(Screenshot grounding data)
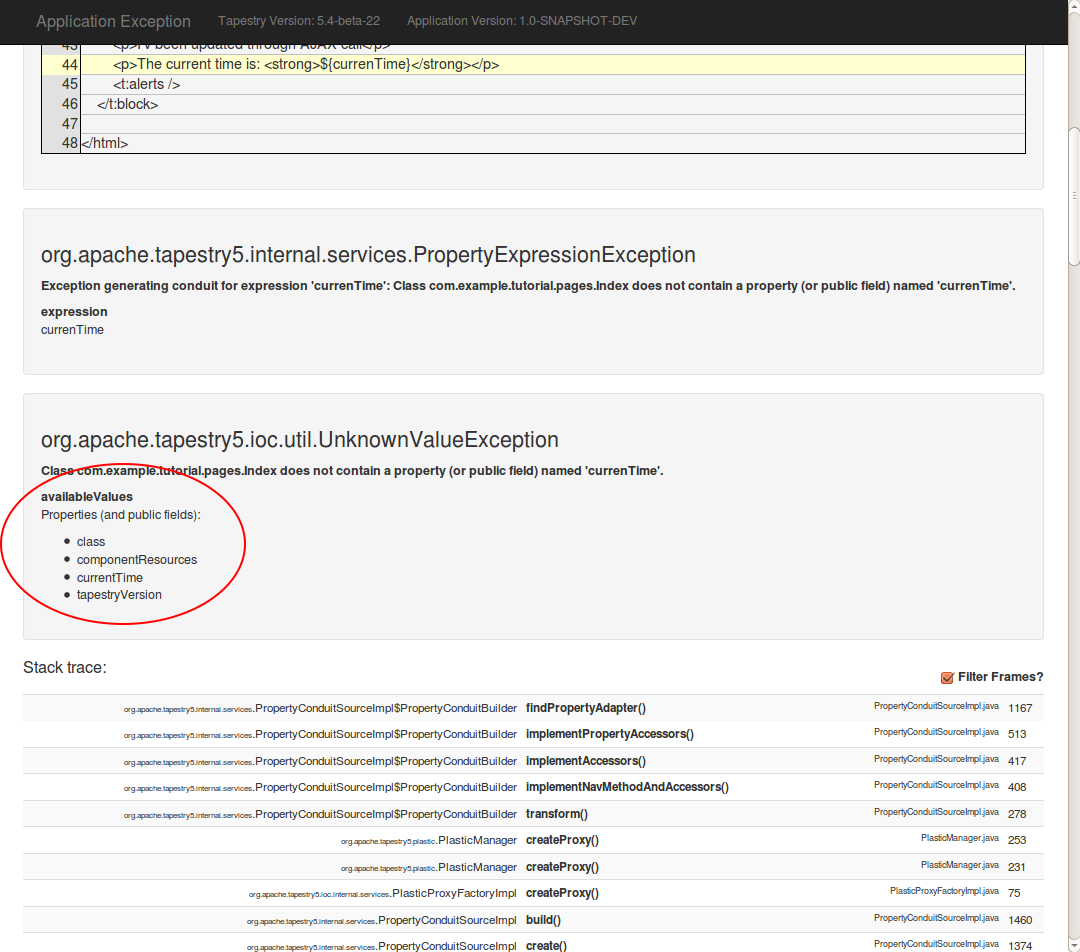Select the findPropertyAdapter() stack frame
This screenshot has width=1080, height=952.
(x=585, y=708)
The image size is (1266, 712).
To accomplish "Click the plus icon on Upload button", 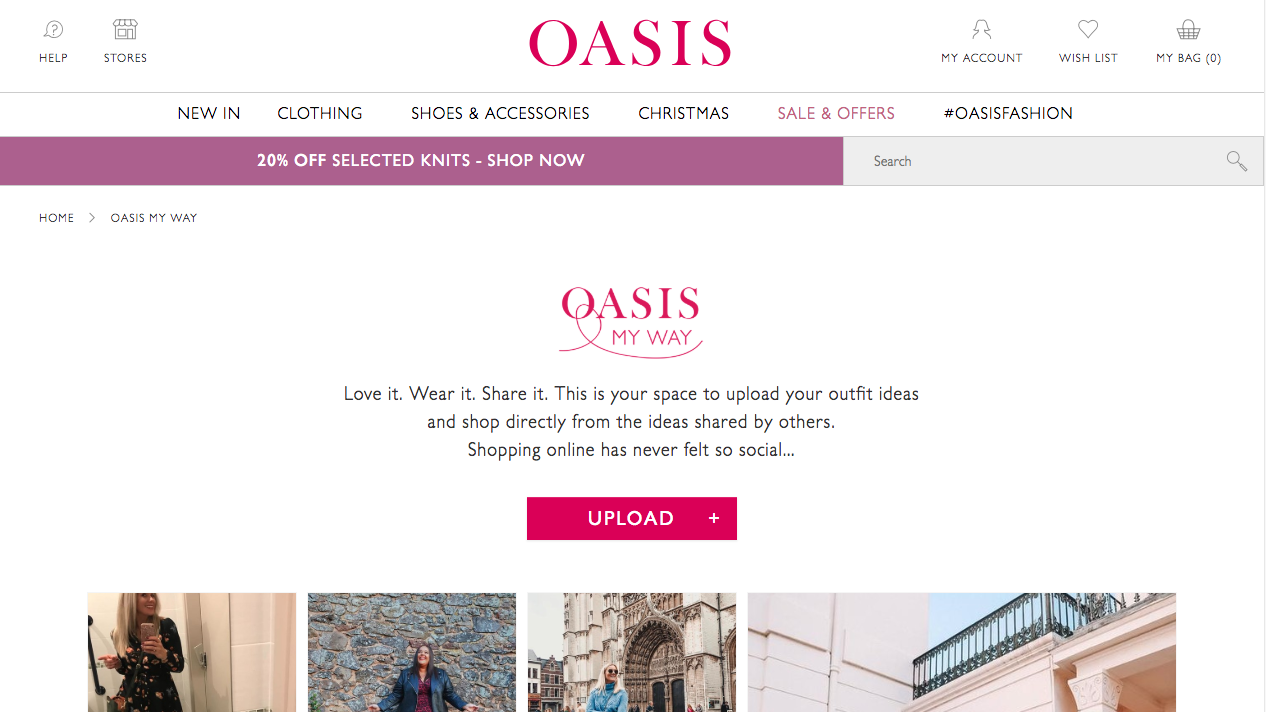I will tap(714, 518).
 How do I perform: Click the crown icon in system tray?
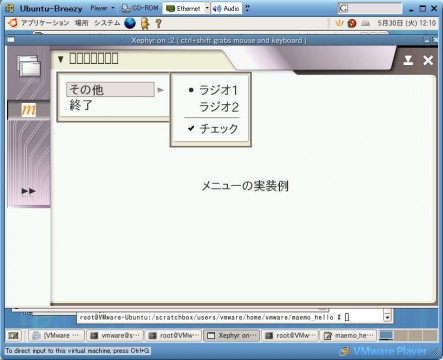[x=339, y=23]
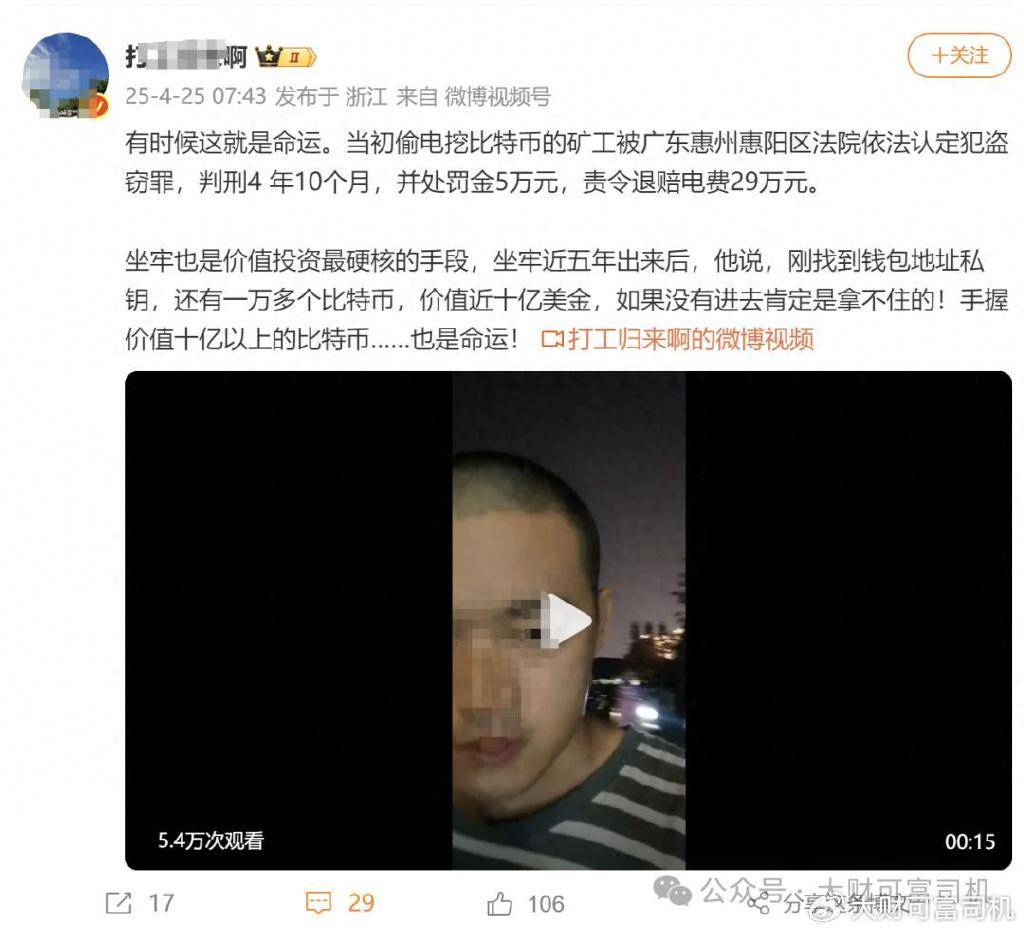The height and width of the screenshot is (932, 1024).
Task: Follow the author with +关注 button
Action: (x=959, y=56)
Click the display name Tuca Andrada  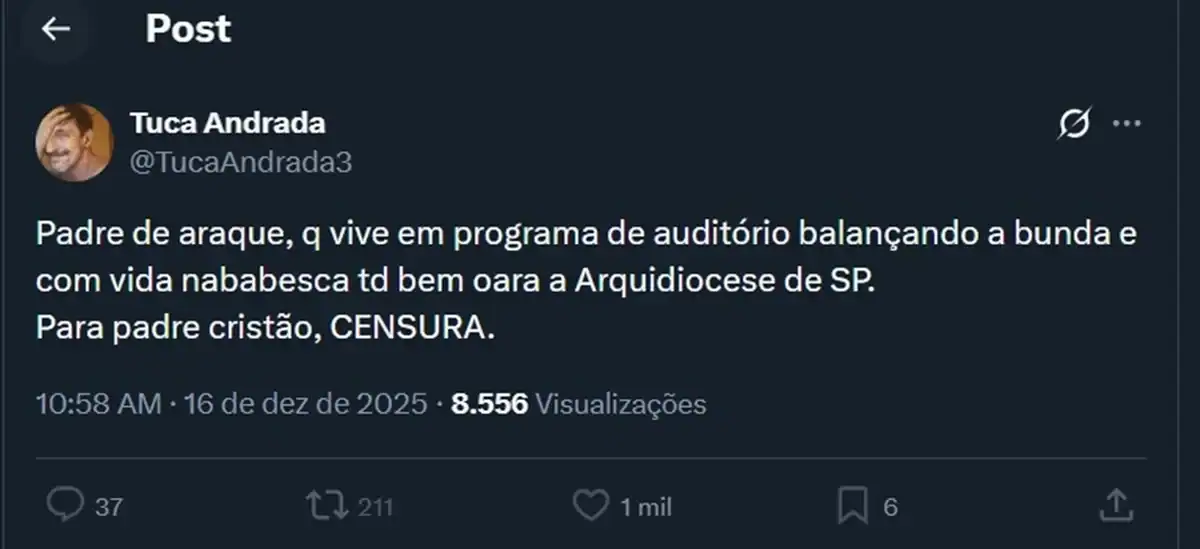point(227,123)
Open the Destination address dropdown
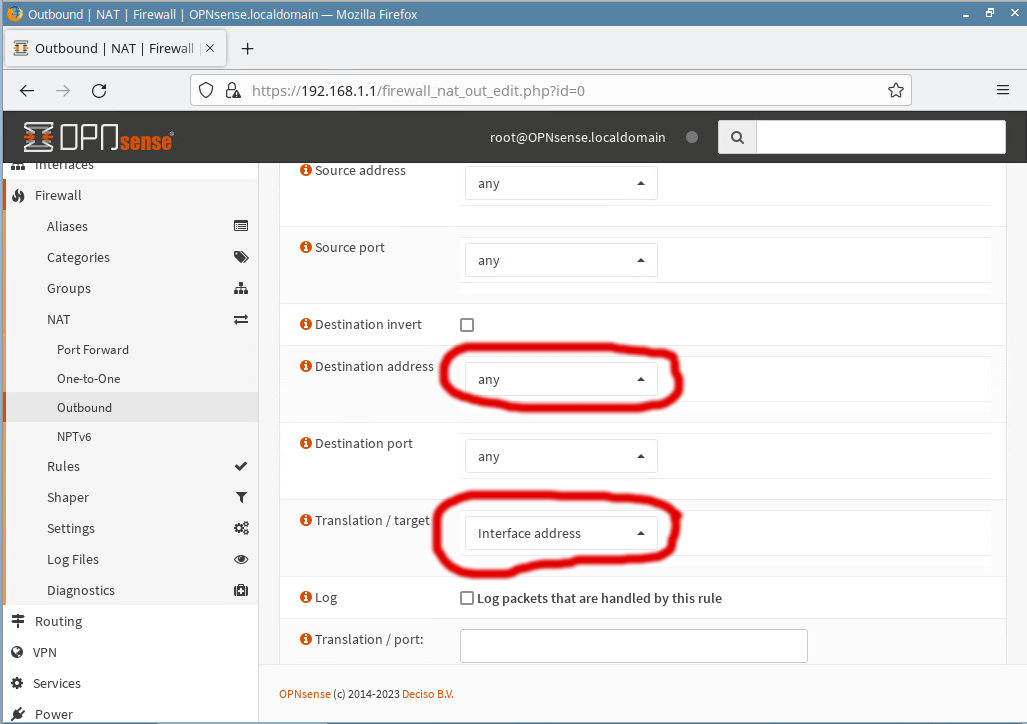 click(561, 380)
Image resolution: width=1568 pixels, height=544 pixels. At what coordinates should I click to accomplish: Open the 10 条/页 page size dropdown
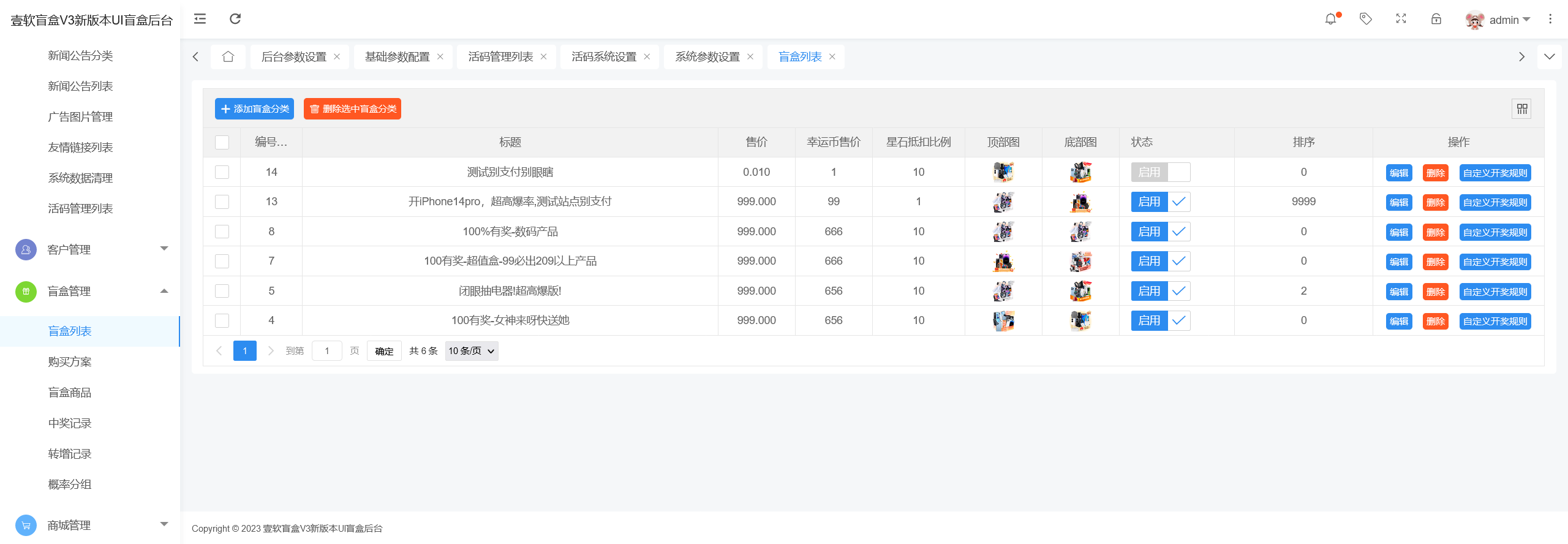coord(471,351)
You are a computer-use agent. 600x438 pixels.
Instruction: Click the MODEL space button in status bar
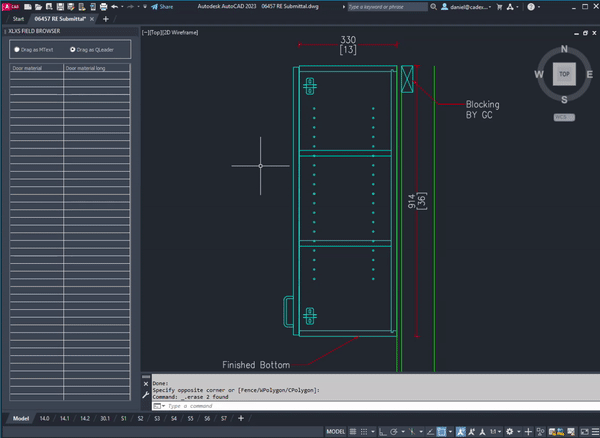point(338,431)
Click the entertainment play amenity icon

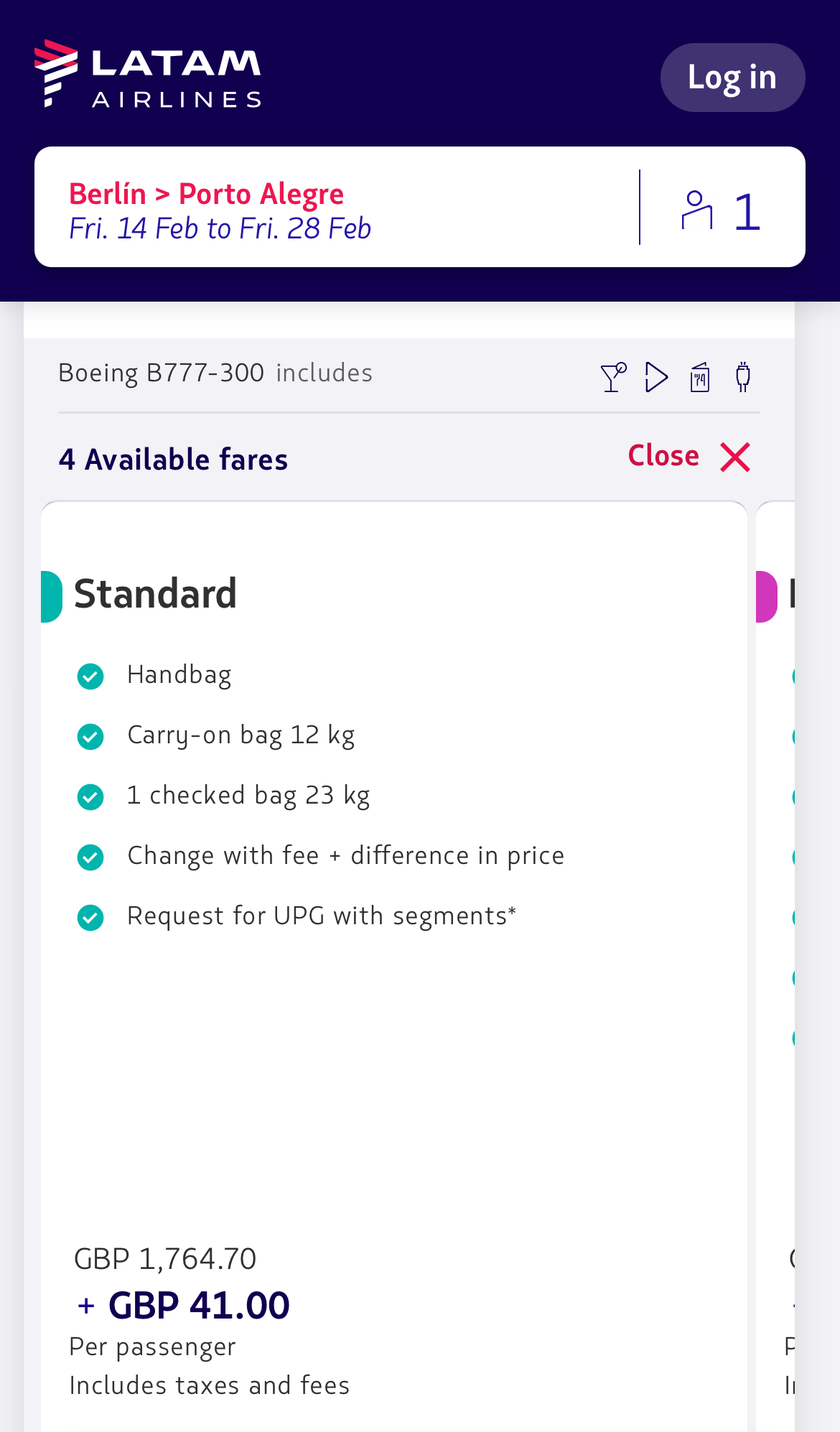[656, 377]
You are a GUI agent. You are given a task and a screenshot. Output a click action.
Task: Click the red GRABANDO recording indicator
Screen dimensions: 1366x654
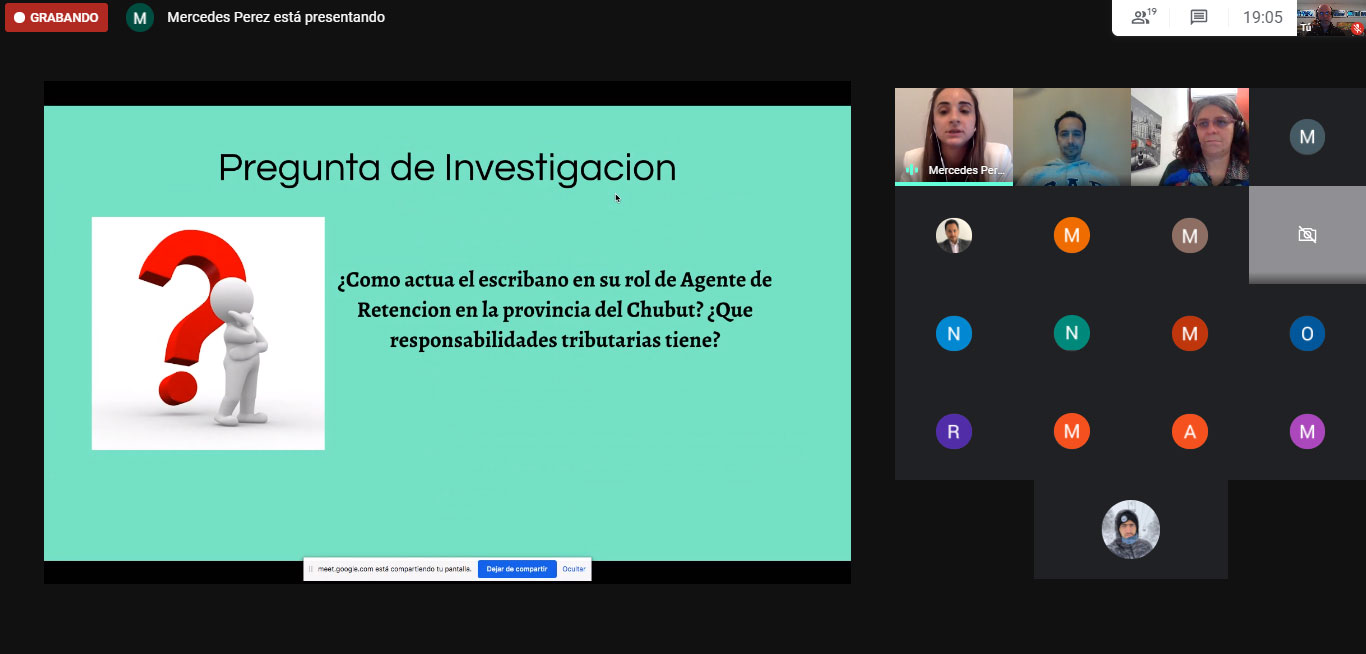tap(56, 17)
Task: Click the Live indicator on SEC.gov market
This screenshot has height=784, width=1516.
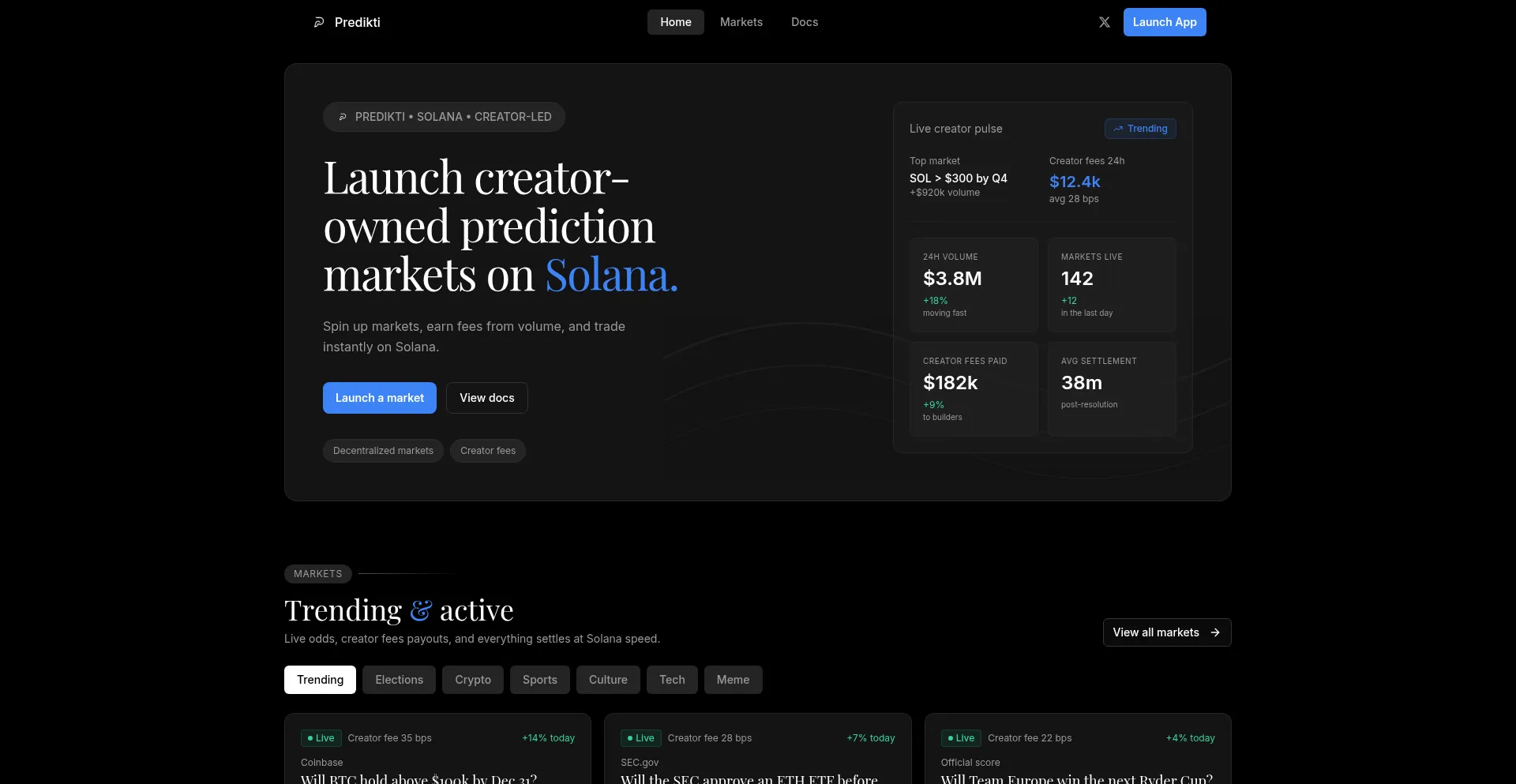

## Work instructions
In the records above, find every line that contains the word "indicator" and copy it.

## Response
Task: Click the red GRABANDO recording indicator
Task: Click the Live indicator on SEC.gov market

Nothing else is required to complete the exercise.